My father’s class is on photography. As a professor of journalism and a photographer, he has taught two generations of students photography through a combination of portfolio projects, gallery and museum visits, lectures and tours. The lectures and tours are frequently given by leading European photographers–many whom became, over time, some my family’s dearest friends.

 This summer my son and I are again joining my parents. My son is now twelve which means that he is old enough to really appreciate aspects of such a trip in ways he wasn’t able to before. Along the way we will be visiting many of the family friends that we have made over the years. These will include artists and art critics, friends of mine from my time at Harvard, childhood friends, and members of the international anarchist community. After reading Mark Lilla’s article in the New York Review of Books on the French New Right I attempted to contact a number of people he describes. So, there’s a slim chance I might also connect with some young French right-wing intellectuals.

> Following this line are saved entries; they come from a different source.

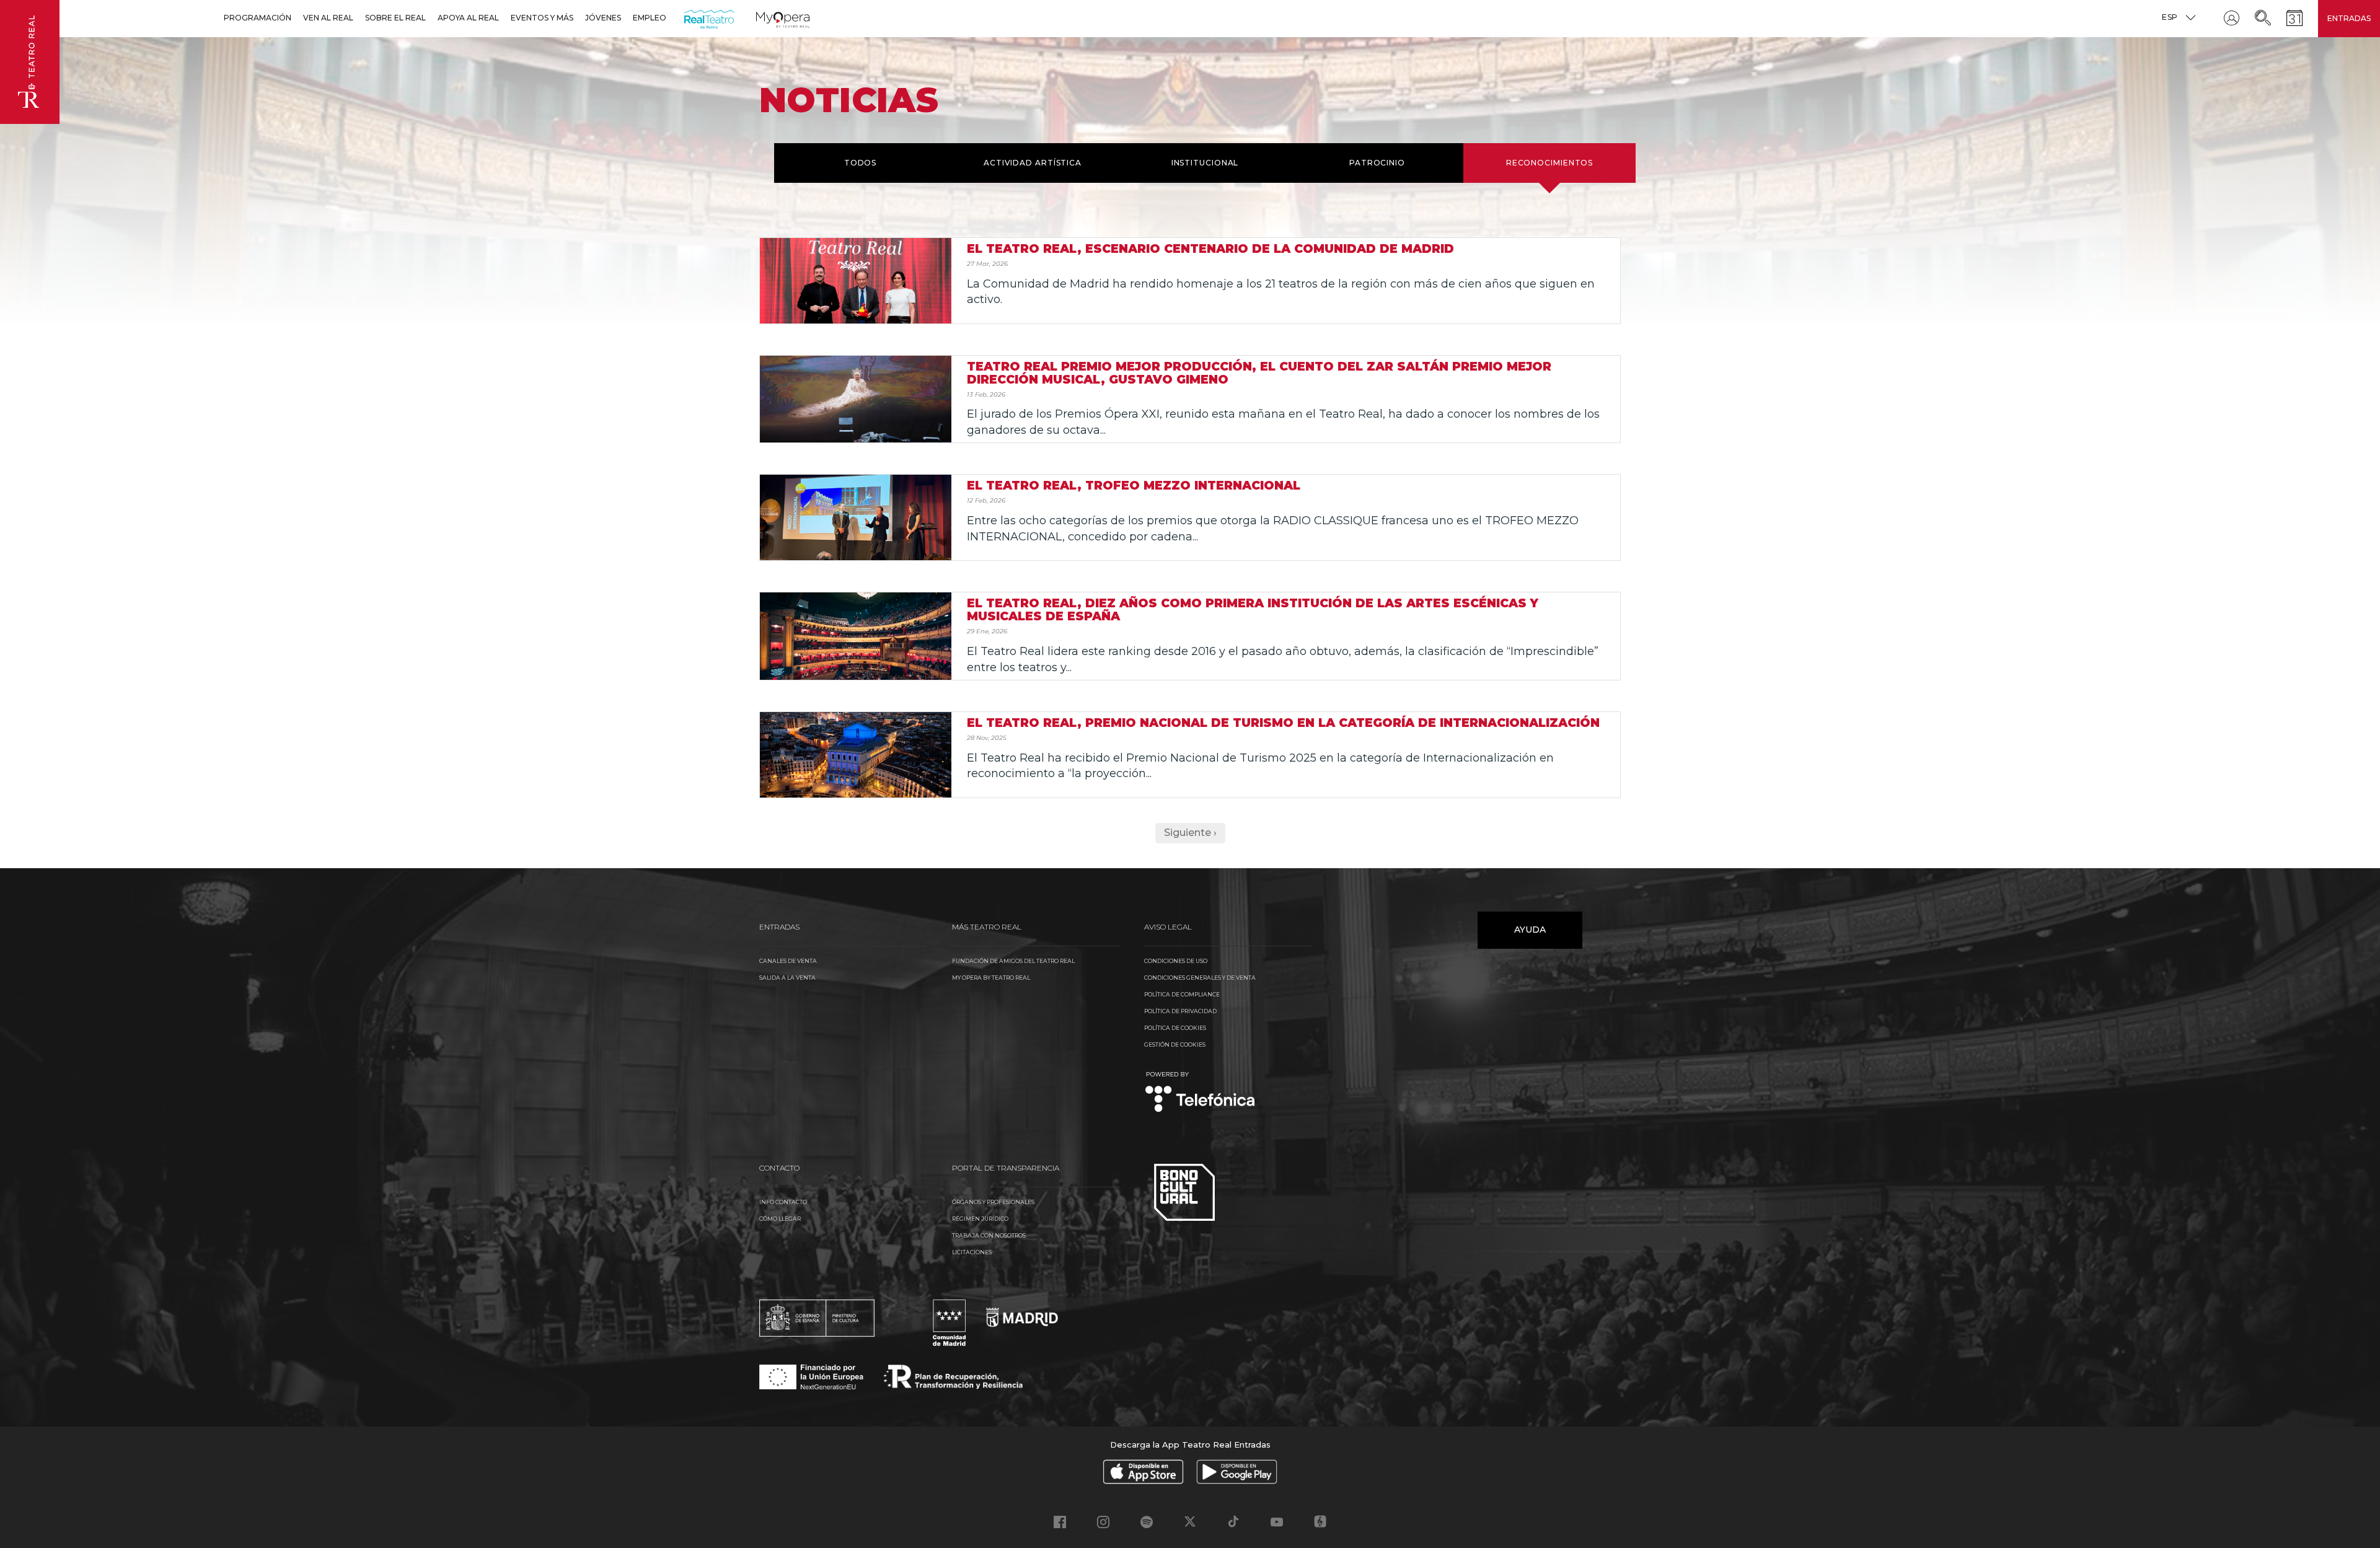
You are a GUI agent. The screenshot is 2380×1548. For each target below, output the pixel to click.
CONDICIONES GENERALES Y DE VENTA (1200, 977)
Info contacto (783, 1201)
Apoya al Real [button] (468, 17)
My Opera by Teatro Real (991, 977)
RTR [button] (686, 17)
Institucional (1205, 162)
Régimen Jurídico (980, 1218)
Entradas (2349, 18)
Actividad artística (1033, 162)
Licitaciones (972, 1252)
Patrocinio (1377, 162)
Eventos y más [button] (542, 17)
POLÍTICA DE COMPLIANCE (1182, 994)
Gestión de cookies (1174, 1044)
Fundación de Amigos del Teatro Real (1013, 960)
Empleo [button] (649, 17)
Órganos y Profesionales (993, 1201)
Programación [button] (257, 17)
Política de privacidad (1180, 1011)
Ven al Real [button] (328, 17)
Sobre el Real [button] (395, 17)
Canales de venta (788, 960)
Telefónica (1200, 1092)
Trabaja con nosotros (989, 1235)
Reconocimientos (1549, 162)
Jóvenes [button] (603, 17)
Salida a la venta (787, 977)
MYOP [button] (763, 17)
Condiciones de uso (1175, 960)
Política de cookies (1175, 1027)
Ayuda (1530, 929)
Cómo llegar (780, 1218)
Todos (860, 162)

This year, I thought it would be an interesting experiment to publish excerpts from my journals on my blog. My blog posts will generally be unpolished first drafts–taken almost straight from my journal. They will include not only my reflections on the trip but my thoughts on what I am reading and, possibly, both the profound ecological, economic, political, and social crisis humanity is in the midst of and my thoughts on the role that the Unitarian Universalist church might play in confronting it. In general, when I write about people who are public figures, I will use their names. When I write about people who are not, I will use initials.

My son and I arrive in Paris on July 8th. We will be spending our first night in France at the Paris apartment of family friends Gilles Perrin and Nicole Ewenczyk. On July 9th we meet up with my parents and travel to Arles for the Rencontres d’Arles. I have been to Arles once before and I am particularly excited about this year’s festival because family friend Libuse Jarcovjakova’s work is being highlighted. On Friday it was featured in the New York Times and Guardian. On the 16th we head back to Paris for ten days. We will be visiting with a host of folks there before heading on July 26th to Sers, a village in Nouvelle-Aquitaine where Gilles and Nicole have a home. We will be there until August 2nd when we fly to London. We will spend six nights in London, including my 43rd birthday, before flying home to Houston on the 9th. I am back in the pulpit on the 11th with a question box sermon.